━━ DATA FOR THE TASK ━━

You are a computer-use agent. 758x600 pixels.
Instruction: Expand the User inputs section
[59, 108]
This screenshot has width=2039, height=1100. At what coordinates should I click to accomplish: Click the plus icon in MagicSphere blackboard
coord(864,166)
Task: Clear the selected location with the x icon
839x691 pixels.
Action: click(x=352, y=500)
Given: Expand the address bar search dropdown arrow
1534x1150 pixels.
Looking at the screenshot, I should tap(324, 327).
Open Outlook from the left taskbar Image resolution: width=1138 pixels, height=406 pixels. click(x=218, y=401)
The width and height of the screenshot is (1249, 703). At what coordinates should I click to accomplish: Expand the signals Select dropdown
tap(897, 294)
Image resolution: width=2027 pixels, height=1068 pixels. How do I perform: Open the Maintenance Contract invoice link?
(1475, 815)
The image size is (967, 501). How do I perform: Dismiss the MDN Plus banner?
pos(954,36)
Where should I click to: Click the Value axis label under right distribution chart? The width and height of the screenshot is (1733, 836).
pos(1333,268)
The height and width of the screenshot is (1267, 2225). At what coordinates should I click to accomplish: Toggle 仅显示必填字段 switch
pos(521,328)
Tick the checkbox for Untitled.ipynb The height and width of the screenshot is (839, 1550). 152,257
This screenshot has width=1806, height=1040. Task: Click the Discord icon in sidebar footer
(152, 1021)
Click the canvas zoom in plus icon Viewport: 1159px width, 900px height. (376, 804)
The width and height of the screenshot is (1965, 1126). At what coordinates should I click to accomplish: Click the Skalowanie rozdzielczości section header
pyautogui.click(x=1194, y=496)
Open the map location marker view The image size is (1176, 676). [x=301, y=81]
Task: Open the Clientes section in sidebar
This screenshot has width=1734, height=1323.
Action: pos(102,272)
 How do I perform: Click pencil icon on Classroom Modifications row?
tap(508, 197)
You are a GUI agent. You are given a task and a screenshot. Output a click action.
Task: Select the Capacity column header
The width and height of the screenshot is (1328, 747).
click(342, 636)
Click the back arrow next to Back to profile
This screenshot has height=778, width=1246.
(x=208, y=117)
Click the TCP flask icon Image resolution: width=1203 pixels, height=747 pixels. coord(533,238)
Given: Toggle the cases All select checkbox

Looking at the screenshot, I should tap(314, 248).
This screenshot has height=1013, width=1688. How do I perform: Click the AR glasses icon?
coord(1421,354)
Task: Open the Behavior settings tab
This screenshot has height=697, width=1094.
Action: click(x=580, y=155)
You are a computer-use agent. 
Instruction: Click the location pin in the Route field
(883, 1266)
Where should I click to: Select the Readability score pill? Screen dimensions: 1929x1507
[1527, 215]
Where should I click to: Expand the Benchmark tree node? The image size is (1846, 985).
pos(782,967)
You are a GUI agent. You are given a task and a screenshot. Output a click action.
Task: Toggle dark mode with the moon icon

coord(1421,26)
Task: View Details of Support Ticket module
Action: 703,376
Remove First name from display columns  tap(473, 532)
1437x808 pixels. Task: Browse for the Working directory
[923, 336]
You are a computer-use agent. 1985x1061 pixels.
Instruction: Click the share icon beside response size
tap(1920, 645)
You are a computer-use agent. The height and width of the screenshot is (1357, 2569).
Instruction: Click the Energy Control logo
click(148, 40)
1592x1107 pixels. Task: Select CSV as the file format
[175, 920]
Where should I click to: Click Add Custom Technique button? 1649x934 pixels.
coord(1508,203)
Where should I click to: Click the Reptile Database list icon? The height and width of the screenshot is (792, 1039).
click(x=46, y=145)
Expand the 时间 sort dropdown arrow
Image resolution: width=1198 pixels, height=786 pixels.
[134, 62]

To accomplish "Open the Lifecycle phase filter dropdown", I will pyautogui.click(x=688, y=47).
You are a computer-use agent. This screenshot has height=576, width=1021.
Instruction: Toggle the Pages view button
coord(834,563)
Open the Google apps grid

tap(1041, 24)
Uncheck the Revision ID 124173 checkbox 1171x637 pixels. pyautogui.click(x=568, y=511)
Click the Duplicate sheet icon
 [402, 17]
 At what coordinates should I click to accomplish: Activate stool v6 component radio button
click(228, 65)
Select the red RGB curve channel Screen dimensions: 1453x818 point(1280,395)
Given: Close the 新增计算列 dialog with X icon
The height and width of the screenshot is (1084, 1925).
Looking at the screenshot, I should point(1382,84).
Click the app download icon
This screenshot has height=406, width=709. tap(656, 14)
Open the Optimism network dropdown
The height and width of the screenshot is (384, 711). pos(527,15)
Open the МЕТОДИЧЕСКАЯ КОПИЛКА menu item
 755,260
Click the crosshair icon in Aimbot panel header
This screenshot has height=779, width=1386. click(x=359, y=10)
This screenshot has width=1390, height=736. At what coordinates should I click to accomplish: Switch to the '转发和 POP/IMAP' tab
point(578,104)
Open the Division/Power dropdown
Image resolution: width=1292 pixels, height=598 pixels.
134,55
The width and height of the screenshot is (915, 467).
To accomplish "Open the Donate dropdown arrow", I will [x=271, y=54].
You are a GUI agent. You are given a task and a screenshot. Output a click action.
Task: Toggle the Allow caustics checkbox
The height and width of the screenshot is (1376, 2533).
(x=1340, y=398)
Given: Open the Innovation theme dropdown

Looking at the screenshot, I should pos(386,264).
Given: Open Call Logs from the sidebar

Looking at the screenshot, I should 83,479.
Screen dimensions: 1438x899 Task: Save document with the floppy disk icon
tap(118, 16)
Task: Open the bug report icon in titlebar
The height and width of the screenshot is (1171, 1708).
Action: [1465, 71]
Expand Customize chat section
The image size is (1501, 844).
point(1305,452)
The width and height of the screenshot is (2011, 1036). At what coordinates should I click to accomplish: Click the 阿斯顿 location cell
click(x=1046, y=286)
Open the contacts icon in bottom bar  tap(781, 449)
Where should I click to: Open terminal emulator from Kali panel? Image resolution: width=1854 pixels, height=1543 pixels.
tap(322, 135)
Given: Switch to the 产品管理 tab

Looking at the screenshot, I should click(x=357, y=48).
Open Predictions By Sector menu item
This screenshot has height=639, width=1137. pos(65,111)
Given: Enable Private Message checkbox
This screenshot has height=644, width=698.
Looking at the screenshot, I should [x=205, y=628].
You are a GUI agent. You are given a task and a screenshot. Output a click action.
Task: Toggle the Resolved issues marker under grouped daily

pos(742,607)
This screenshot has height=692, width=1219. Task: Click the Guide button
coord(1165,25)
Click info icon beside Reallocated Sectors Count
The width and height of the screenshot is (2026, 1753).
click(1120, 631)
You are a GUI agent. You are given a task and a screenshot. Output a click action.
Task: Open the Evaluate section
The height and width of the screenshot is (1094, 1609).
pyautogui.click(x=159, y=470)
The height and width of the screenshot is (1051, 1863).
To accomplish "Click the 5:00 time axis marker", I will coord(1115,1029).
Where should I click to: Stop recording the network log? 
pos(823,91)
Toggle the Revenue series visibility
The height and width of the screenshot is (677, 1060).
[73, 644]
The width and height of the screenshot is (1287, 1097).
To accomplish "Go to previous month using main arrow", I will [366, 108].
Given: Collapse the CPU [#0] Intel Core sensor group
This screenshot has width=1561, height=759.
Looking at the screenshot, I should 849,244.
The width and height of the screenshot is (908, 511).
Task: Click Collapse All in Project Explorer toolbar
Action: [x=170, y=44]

━━━

## WORK ORDER
Transcribe the lines above between the line holding "Click the crosshair" and the line holding "Task: Open the bug report icon in titlebar", inclusive, exactly as they stand and with nothing added.

## OUTPUT FOR THIS EXERCISE
Click the crosshair icon in Aimbot panel header
This screenshot has height=779, width=1386. click(x=359, y=10)
This screenshot has width=1390, height=736. At what coordinates should I click to accomplish: Switch to the '转发和 POP/IMAP' tab
point(578,104)
Open the Division/Power dropdown
Image resolution: width=1292 pixels, height=598 pixels.
134,55
The width and height of the screenshot is (915, 467).
To accomplish "Open the Donate dropdown arrow", I will [x=271, y=54].
You are a GUI agent. You are given a task and a screenshot. Output a click action.
Task: Toggle the Allow caustics checkbox
The height and width of the screenshot is (1376, 2533).
(x=1340, y=398)
Given: Open the Innovation theme dropdown

Looking at the screenshot, I should pos(386,264).
Given: Open Call Logs from the sidebar

Looking at the screenshot, I should 83,479.
Screen dimensions: 1438x899 Task: Save document with the floppy disk icon
tap(118, 16)
Task: Open the bug report icon in titlebar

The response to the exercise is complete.